Depending on the weather conditions, we may be able to water once a week, or if things got away from us a bit, we might have to water two nights in a row. During a stretch where we’re getting ample rain, we could go several weeks without running an irrigation system. The key to all of this is being able to recognize when the plant needs water, and only watering when needed.
So Why Should We Let It Get So Dry?
When plants are healthy, they grow. Not only are the leaves and “showy” parts thriving, but the roots are growing too. The thicker and deeper the roots, the more efficient the plant is at taking in water and nutrients. Drying the plant out actually encourages roots to grow deeper in search of more water. We starve the plant of water until it shows signs of drought stress, then we give it a thorough drink to quench its thirst. In general, a ½” of water should moisten the soil approximately 6” deep. Maintaining this cycle of deep watering on dry turf will encourage a thicker root system to the point that irrigation becomes even less frequent.
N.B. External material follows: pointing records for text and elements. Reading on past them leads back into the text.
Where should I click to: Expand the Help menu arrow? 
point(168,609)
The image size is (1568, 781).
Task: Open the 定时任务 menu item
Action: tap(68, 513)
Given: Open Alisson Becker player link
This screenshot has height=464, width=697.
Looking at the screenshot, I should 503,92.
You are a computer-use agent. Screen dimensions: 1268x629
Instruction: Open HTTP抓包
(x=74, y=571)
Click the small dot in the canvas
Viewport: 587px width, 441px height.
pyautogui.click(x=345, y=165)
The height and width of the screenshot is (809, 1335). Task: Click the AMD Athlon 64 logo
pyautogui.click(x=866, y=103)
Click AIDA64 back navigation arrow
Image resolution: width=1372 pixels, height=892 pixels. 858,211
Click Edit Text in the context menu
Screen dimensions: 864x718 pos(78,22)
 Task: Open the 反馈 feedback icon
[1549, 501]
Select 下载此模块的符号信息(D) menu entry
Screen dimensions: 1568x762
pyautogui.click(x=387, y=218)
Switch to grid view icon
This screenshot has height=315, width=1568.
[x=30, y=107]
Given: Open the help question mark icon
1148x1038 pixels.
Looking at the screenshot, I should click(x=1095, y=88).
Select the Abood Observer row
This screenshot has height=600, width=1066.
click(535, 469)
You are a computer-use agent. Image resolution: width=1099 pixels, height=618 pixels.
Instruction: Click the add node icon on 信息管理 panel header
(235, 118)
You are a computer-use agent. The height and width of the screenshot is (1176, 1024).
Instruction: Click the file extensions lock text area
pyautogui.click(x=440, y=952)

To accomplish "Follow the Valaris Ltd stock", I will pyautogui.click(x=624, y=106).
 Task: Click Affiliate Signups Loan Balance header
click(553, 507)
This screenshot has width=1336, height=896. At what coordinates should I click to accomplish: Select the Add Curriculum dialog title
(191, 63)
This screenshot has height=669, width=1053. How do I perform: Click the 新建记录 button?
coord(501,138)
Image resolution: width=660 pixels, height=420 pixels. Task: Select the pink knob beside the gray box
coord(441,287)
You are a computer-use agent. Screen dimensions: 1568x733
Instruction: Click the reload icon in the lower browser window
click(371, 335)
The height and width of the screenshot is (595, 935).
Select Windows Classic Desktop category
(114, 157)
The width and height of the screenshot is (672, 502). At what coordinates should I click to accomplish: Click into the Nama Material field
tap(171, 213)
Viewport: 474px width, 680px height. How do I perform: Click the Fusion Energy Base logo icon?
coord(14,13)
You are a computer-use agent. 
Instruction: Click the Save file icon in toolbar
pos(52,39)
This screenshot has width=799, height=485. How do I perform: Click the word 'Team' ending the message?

If we water too frequently in small amounts, the roots never have a chance to go searching for water. Shallow root growth is going to lead to many issues and a plant that isn’t healthy. Over-watered turf will take on a bit of a yellow cast and will thin out over time. If the roots shrink, so will the plant. This watering patterns leads to excessive moisture in the thatch layer, which can lead to turf disease. In extreme cases of overwatering, the soil becomes soft and prone to mower damage. Weed infestation becomes possible due to the soil being wet and the plant thinning out. If we enter a period of very hot weather and the soil surface is wet, we run the danger of seeing scalded turf. The top layer of soil turns into an oven, and this deadly combination of heat and moisture literally cooks the roots.
Water is a precious resource, and we don’t want to see any of it wasted. I’m sure we’ve all driven down the street in the rain and noticed irrigation running at a business or home. Those are situations we absolutely want to avoid. There certainly is a responsibility that comes with having an irrigation system. Being armed with the knowledge of proper watering techniques will help your lawn, the environment, and the level of enjoyment from having it. Irrigation doesn’t have to be irritation!